# Possible thunderstorms next Friday



## Plus7

Hello,

How would I write "next [day name]" in Czech i.e.:
"next Sunday"
"next Monday"
"next Tuesday"
"next Wednesday"
"next Thursday"
"next Friday"
"next Saturday"​This is to be used in sentences such as:
"Light snow on Tuesday through *next Friday*"
"temperatures rising to 22°C *next Monday*"​The word "next" should not be capitalized.

Is the following correct:
"příští neděle"
"příští pondělí"
"příští úterý"
"příští středa"
"příští čtvrtek"
"příští pátek"
"příští sobotu"​Also how would I translate "thunderstorms" and "possible thunderstorms" in sentences such as:
"Possible thunderstorms next Friday"
Again the words should not be capitalized.
Is this correct:
bouřek
možnost bouřek​And therefore the sentence:
možnost bouřek příští pátek​
Thank you!


----------



## Enquiring Mind

Hi Plus7, no-one's answering [probably because it's complicated - ], so here's my tuppence worth.
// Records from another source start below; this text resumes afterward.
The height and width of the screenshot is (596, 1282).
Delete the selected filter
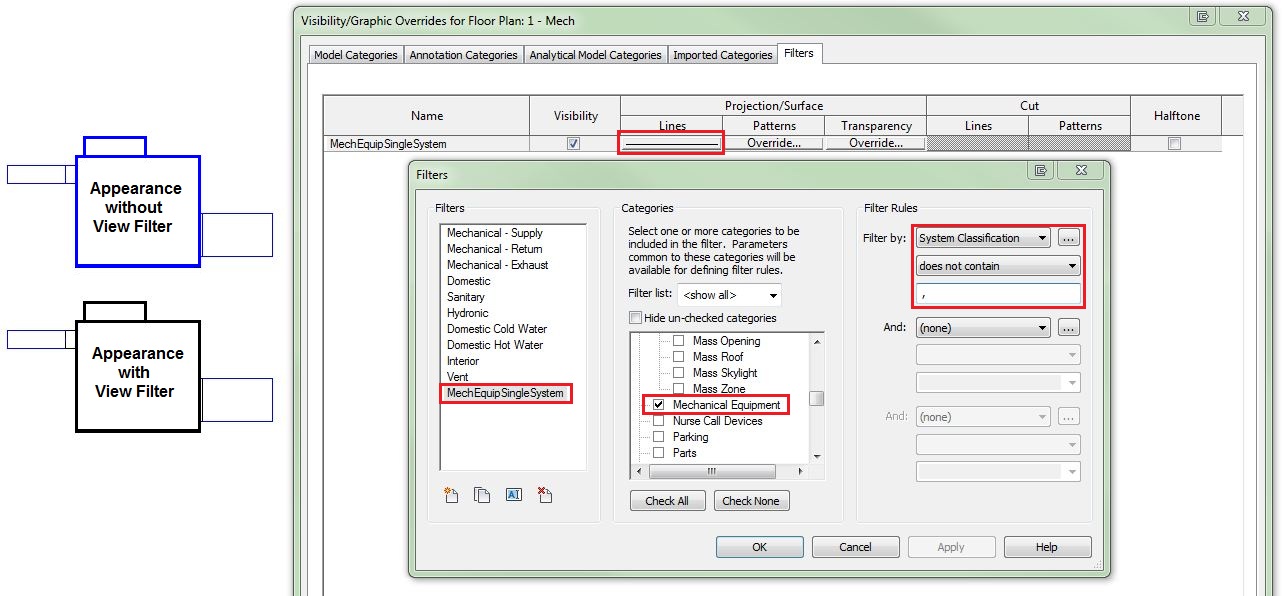point(544,494)
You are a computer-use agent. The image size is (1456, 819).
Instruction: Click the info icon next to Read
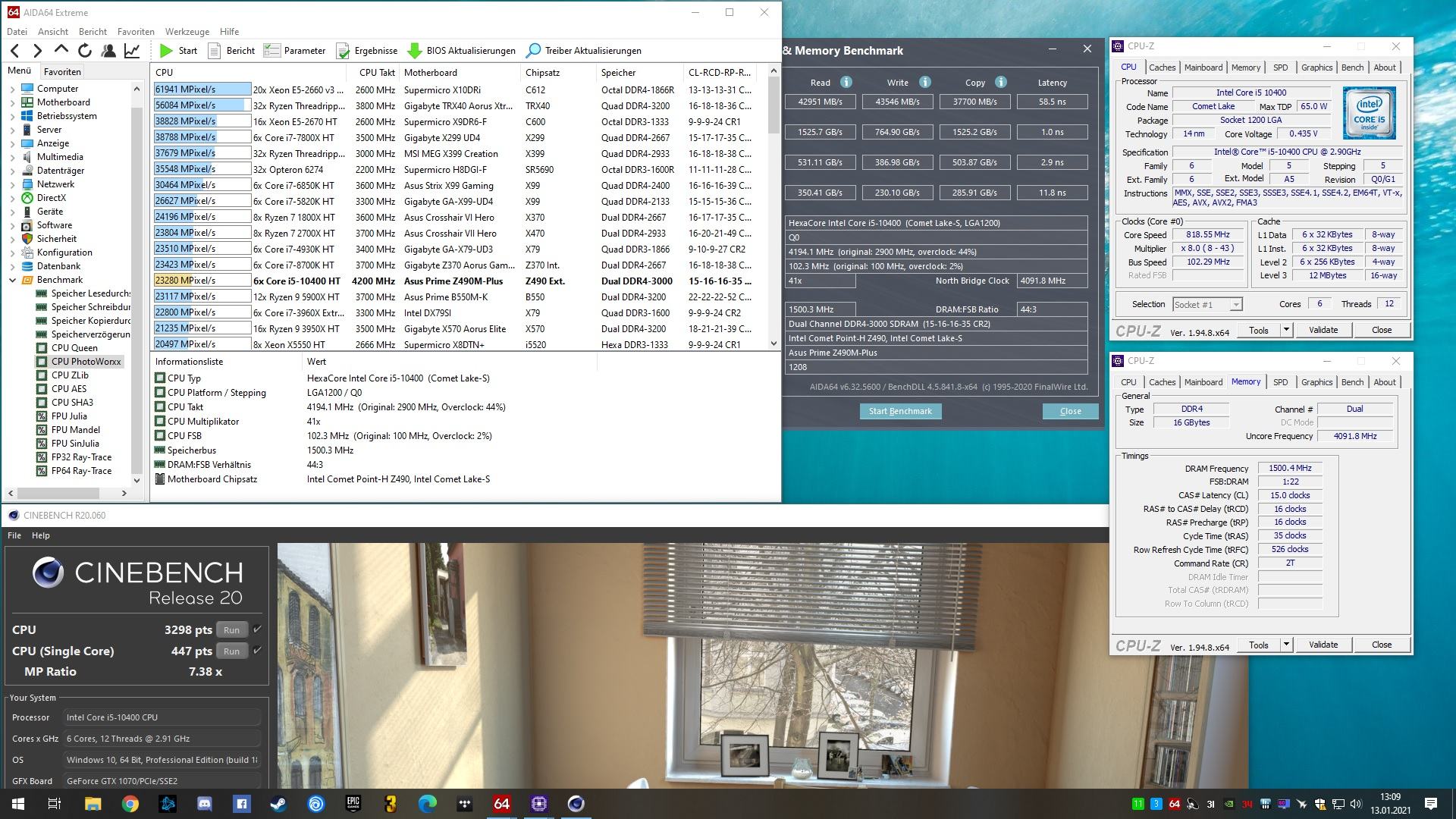pyautogui.click(x=846, y=82)
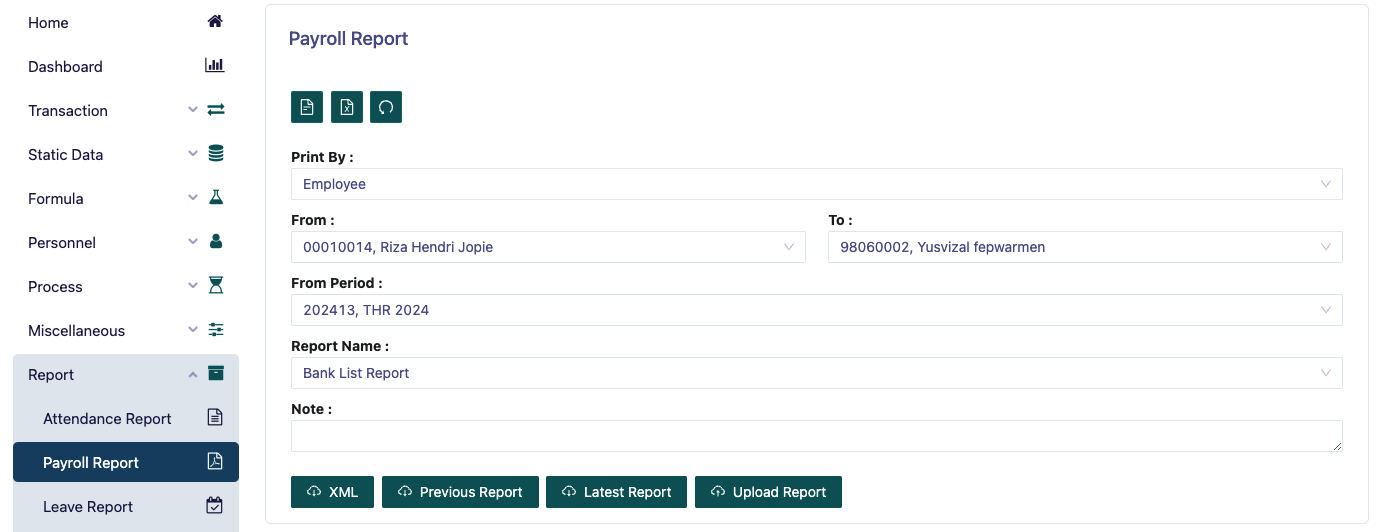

 A weather _*fore*cast_ (_*před*pověď_), by definition, deals with the "next" days (not the ones that have already gone), and Czech weather sites (e.g. here - in-pocasi.cz, but there are dozens of them) _*never*_ bother with "příští", although it's correct (as the adjective in the collocations you used).

With "*on* Monday", "*on* Tuesday" (etc), the problem arises with the feminine nouns (střed*a*, sobot*a* and neděl*e)* which, in the accusative case, become střed*u, *sobot*u *and neděl*i*. The other days are masculine or neuter nouns, and their accusative case ending is the same as the nominative case ending.

However, the choice of case (and preposition, if one is needed) will depend on exactly how you're intending to use these nouns in the phrase. In your phrase (AE) "Light snow on Tuesday through *next Friday*"  (BE: _Light snow from Tuesday to Friday_) you would normally say "od" (= from [+ genitive]) and "do" (= through/to [+ genitive]), so "od úter*ý* do pátk*u*". In other days of the week, the genitive ending is different again (e.g. on/from Wednesday through Saturday = od střed*y* do sobot*y*). So if you don't know the noun declension case endings in Czech grammar (there are only *14* of them to learn for [almost] every noun - ), it gets pretty complicated.

My advice is *(1)* to forget about rendering "next", because it's understood, and *(2)* for "*on* Monday" (etc) stick to the nominative form which you see on the in-pocasi website I linked to above. For "Tuesday through *next Friday"*, stick to the nominative forms and you can render "through/to" by až which you can use (idiomatically in this context) with the nominative forms (e.g. úter*ý* až střed*a*, střed*a* až neděl*e*), so in your case "Tuesday through next Friday" can be rendered as "úterý až pátek".



> Is this correct:
> bouřek - that's genitive plural ("of storms") so it's ok in the grammatical collocation "možnost bouřek" = risk/possibility of storms.



For "Possible thunderstorms next Friday" I'd stick with: "pátek - možnost bouřek". If you use your word order, you need "možnost bouřek *v* pátek", and forget about "next", as explained already. You can, of course, say "*v* pátek možnost bouřek" (*on* Friday ...), but if you use "v" + accusative (instead of just nominative - pátek) it gets complicated with some of the other days because with Wednesday and Thursday, you need "*ve* středu" and "*ve* čtvrtek".


----------



## Plus7

Thanks EM! According to those that supply the API:  "The "next-*" cases are used when the day in question is a week from today (e.g. if today is Wednesday, and we expect rain a week from today)."


----------



## Enquiring Mind

Ok, but say it's Wednesday today, and you mean Thursday in eight days' time. Next Thursday (příští čtvrtek) is going to cause the same confusion in Czech as in English: does it refer to tomorrow or eight days' time? Czech weather sites will use the date to avoid any confusion. They just do not use příští at all, though it's grammatically correct. Then there are the grammar difficulties I mentioned - the different cases and prepositions.

I would recommend pondělí 10.4, úterý 11.4, středa 12.4 etc, if that's at all possible in your context, unless you're sure you can get the grammar right. That's how the Czech websites do it, e.g. here, here, etc.


----------



## Plus7

Yes, you are right. In Greek it is also unclear. I don't know why they decided to do it that way. Maybe it makes sense in some other languages.


----------